The TCPA was enacted in 1991 and limits the use of automatic dialing systems, prerecorded messages, text messages, and fax machines for commercial advertisements. See generally 47 U.S.C. § 227 et seq. The Solicited Fax Rule, 47 C.F.R. § 64.1200(a)(4)(iv) (2017), was promulgated under an amendment to the TCPA, the Junk Fax Prevention Act of 2015. The rule requires that companies place opt-out notices on both unsolicited and solicited fax advertisements. Under the rule, violations of the Junk Fax Act, which the FCC would deem to include sending solicited faxes without opt-out clauses, are subject to statutory damages of $500 per violation, subject to trebling for willful and knowing violations. Given that penalties are assessed per violation, total alleged damages in class action lawsuits frequently total in the millions of dollars, sometimes creating bet-the-company size lawsuits. As a result, TCPA litigation has become something of a cottage industry, with many plaintiffs’ firms specializing in multi-million-dollar lawsuits over technical violations of the TCPA.

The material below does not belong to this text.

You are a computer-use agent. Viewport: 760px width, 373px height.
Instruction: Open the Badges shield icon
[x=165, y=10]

In the recent Bais Yaakov decision, instead of upholding the FCC’s interpretation of the Junk Fax Act as reasonable, the approach advocated by the dissent, the panel majority held that the statute does not authorize the FCC to require opt-out notices on solicited faxes. Specifically, the majority found that the Junk Fax Act’s opt-out notice requirement—“the unsolicited advertisement contains a notice meeting the requirements under paragraph (2)(D),” 47 U.S.C. § 227(b)(1)(C)(iii)—does not apply to solicited advertisements. A contrary decision would have led to an odd outcome where the defendant “was potentially on the hook for $150 million for failing to include opt-out notices on faxes that the recipients had given [the defendant] permission to send.” Bais Yakkov of Spring Valley, 852 F.3d at 1081. While the D.C. Circuit did not address the opt-out notice requirement for unsolicited faxes, the opinion was a major setback for plaintiffs, given that it cuts off one of their often-used avenues to seek large damage awards and settlements.

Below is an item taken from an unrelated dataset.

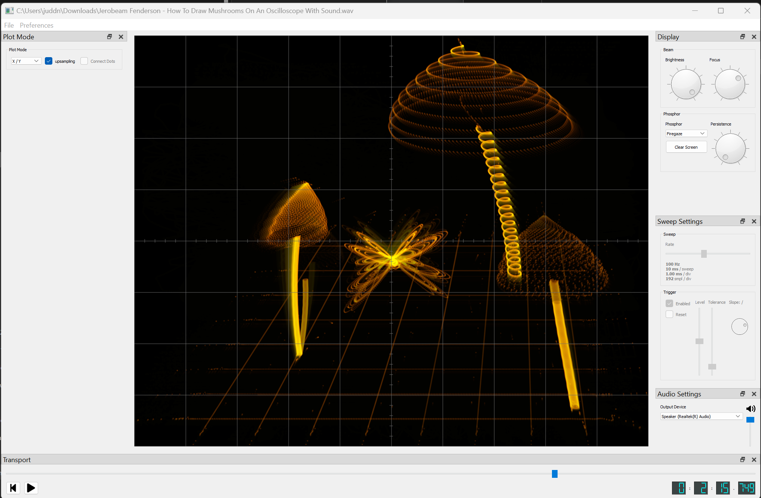Screen dimensions: 761x498
Task: Open the File menu
Action: (x=9, y=25)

Bais Yaakov represents a rare instance where a court has curbed the scope of the TCPA, an often-used plaintiffs’ tool. Indeed, several such rules have been challenged at the FCC, and the Bais Yaakov decision may embolden further petitions to the D.C. Circuit and influence future interpretive decisions. For example, a challenge to the FCC’s Autodialer Rule, which prohibits companies from telemarketing with autodialers, is currently pending before the D.C. Circuit. ACA International v. FCC, No. 15-1211 (D.C. Cir. filed July 10, 2015). Recently, plaintiffs have used the FCC Autodialer Rule to obtain millions of dollars from corporations—for example, just this January, a California district court approved Portfolio Recovery Associates’ settlement with class plaintiffs for $18 million. See Order and Judgment Granting Final Approval of Class Settlement, In re Portfolio Recovery Associates, LLC, Telephone Consumer Protection Act Litigation, No. 11-md-2295 (S.D. Cal. Jan. 25, 2017) (ECF No. 494). Bais Yaakov may impact the pending challenge to the FCC’s Autodialer Rule.

Moreover, the instant matter is not necessarily closed, as intervenors and plaintiffs—although not the FCC—petitioned for rehearing en banc on April 28, 2017. Despite ordering intervenors and class-action defendants to submit a joint Response, the D.C. Circuit denied the petition. Petitioners may now seek review in the U.S. Supreme Court. An FCC declination to defend the rule in that setting would be momentous.In the meantime, companies involved in electronic customer outreach would be well-advised to consult with counsel to stay abreast of best practices in this important and potentially changing realm of liability, and to consider additional challenges to FCC rules implementing the TCPA.